▶ [対象本文]
* * * * * * *
【著者インタビュー】岡田晴恵氏/『秘闘 私の「コロナ戦争」全記録』/新潮社/1760円
〈「これさ、コロナの前の時代には戻れないね」〉〈「……それは田代先生も同じことを言っていました」〉
電話の主は国立感染症研究所の元職員で現白鴎大学教授・岡田晴恵氏。そして相手は当時厚労大臣の職にあった田村憲久議員。本書『秘闘』は新型コロナ対策の最前線で本音を闘わせた2人の、そんな遣り取りからして生々しい記録だ。専門家とそうでない人の間を繋ぎ、政策上の助言もする職業柄、自らの言動を逐一記録するのが習い性とはいうが、特に会話の再現力はタダモノではない。
「メモは当然取りますし、無理な時は誰か信用できる人に電話で話しておいて、文字に起こしたその内容を改めて記憶と照合するんです。私は相手の話を声や音ごと憶えてしまうくらい、記憶力はいい方なんです」
本書はその70万字に及ぶメモのごく一部に過ぎない。全ては2019年12月24日、元感染研・インフルエンザウイルス研究センター長の田代眞人氏から1本のメールが入るシーンで始まる。WHOにおけるパンデミック対策の実質的トップでもあった元上司は、要点だけをこう綴っていた。
* * * * * * *
▶ [問題] 対象本文によると、『秘闘』の記録は誰からメールが入る場面で始まるかを答えなさい。

▶ [提供記録]
* * * * * * *
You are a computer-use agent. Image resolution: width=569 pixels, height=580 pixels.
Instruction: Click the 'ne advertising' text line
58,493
* * * * * * *
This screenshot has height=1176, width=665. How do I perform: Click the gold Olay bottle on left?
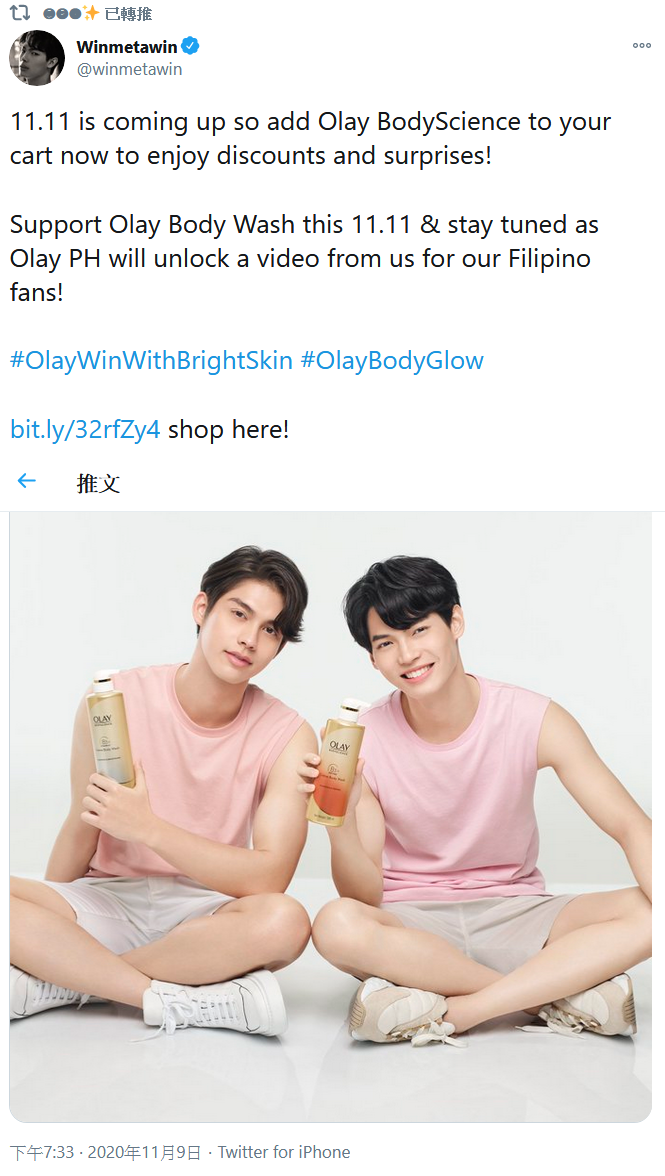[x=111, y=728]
* * * * * * *
▶ [解答欄] 元感染研・インフルエンザウイルス研究センター長の田代眞人氏です。